102563: [AtCoder]ABC256 D - Union of Interval
Description
Score : $400$ points
Problem Statement
For real numbers $L$ and $R$, let us denote by $[L,R)$ the set of real numbers greater than or equal to $L$ and less than $R$. Such a set is called a right half-open interval.
You are given $N$ right half-open intervals $[L_i,R_i)$. Let $S$ be their union. Represent $S$ as a union of the minimum number of right half-open intervals.
Constraints
- $1 \leq N \leq 2\times 10^5$
- $1 \leq L_i \lt R_i \leq 2\times 10^5$
- All values in input are integers.
Input
Input is given from Standard Input in the following format:
$N$ $L_1$ $R_1$ $\vdots$ $L_N$ $R_N$
Output
Let $k$ be the minimum number of right half-open intervals needed to represent $S$ as their union. Print $k$ lines containing such $k$ right half-open intervals $[X_i,Y_i)$ in ascending order of $X_i$, as follows:
$X_1$ $Y_1$ $\vdots$ $X_k$ $Y_k$
Sample Input 1
3 10 20 20 30 40 50
Sample Output 1
10 30 40 50
The union of the three right half-open intervals $[10,20),[20,30),[40,50)$ equals the union of two right half-open intervals $[10,30),[40,50)$.
Sample Input 2
3 10 40 30 60 20 50
Sample Output 2
10 60
The union of the three right half-open intervals $[10,40),[30,60),[20,50)$ equals the union of one right half-open interval $[10,60)$.
Input
Output
得分:$400$分
问题描述
对于实数$L$和$R$,我们用$[L,R)$表示大于或等于$L$且小于$R$的实数集合。这样的集合被称为右半开区间。

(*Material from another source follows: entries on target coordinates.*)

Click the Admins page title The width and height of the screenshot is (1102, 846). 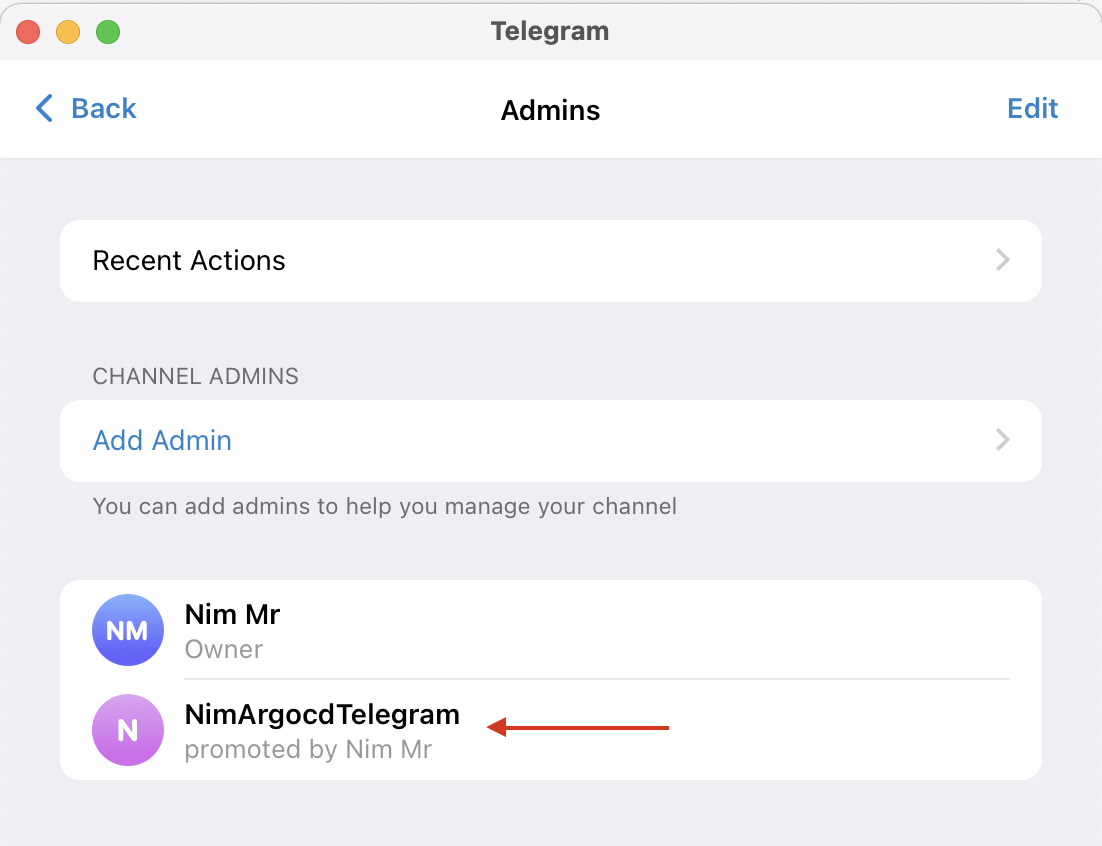550,110
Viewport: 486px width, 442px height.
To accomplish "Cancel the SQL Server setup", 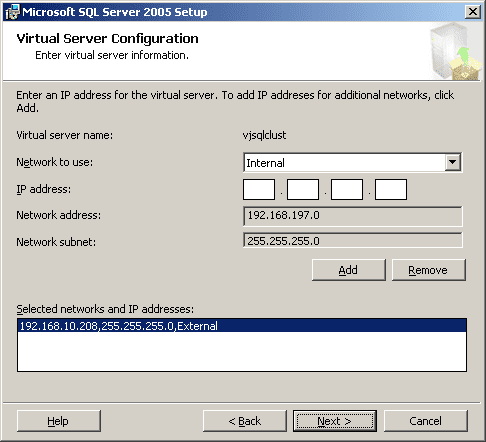I will [426, 421].
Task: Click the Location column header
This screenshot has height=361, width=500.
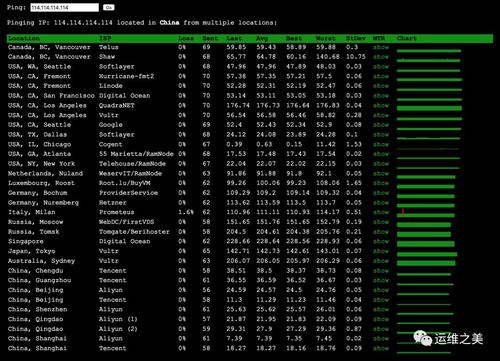Action: click(24, 38)
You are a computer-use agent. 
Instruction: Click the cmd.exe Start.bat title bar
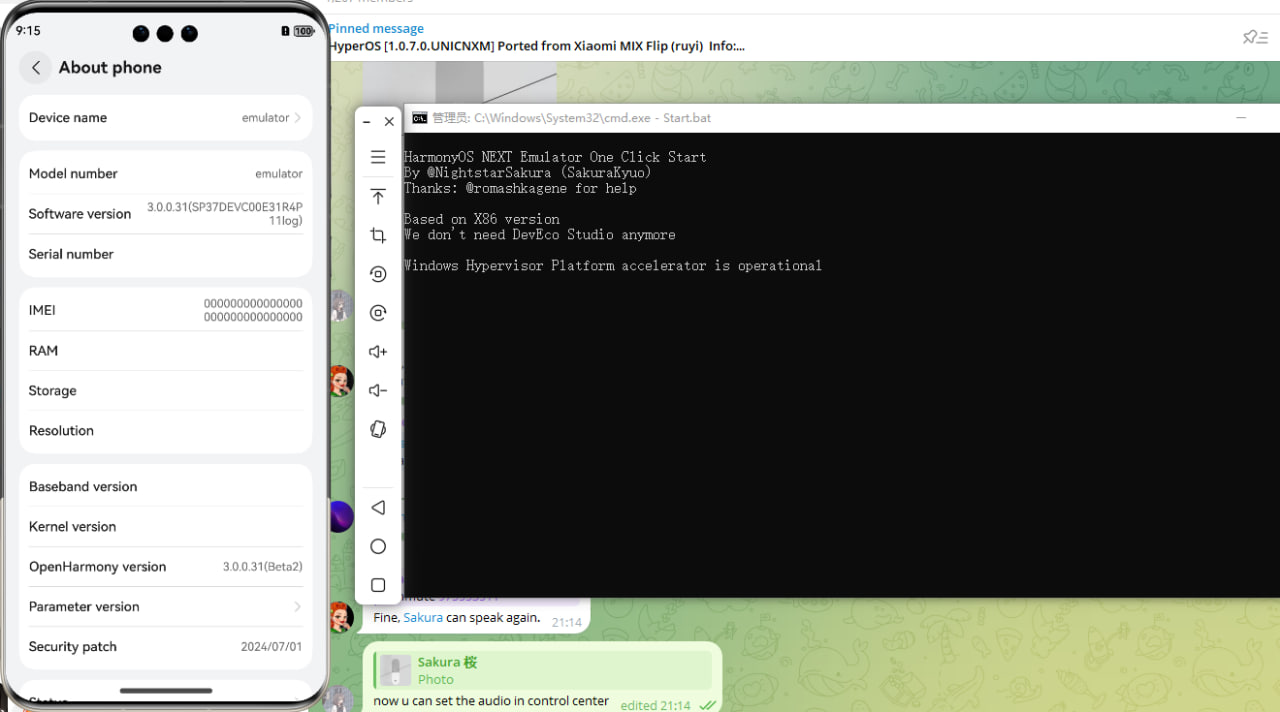click(x=800, y=118)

给你$N$个右半开区间$[L_i,R_i)$。它们的并集表示为$S$。用最少数量的右半开区间表示$S$的并集。
限制条件
- $1 \leq N \leq 2\times 10^5$
- $1 \leq L_i \lt R_i \leq 2\times 10^5$
- 输入中的所有值都是整数。
输入
输入从标准输入按以下格式给出:
$N$ $L_1$ $R_1$ $\vdots$ $L_N$ $R_N$
输出
令$k$为表示$S$并集所需的最少右半开区间的数量。按以下格式打印$k$行,表示这$k$个右半开区间$[X_i,Y_i)$,按$X_i$的升序排列:
$X_1$ $Y_1$ $\vdots$ $X_k$ $Y_k$
样例输入1
3 10 20 20 30 40 50
样例输出1
10 30 40 50
三个右半开区间$[10,20),[20,30),[40,50)$的并集等于两个右半开区间$[10,30),[40,50)$的并集。
样例输入2
3 10 40 30 60 20 50
样例输出2
10 60
三个右半开区间$[10,40),[30,60),[20,50)$的并集等于一个右半开区间$[10,60)$的并集。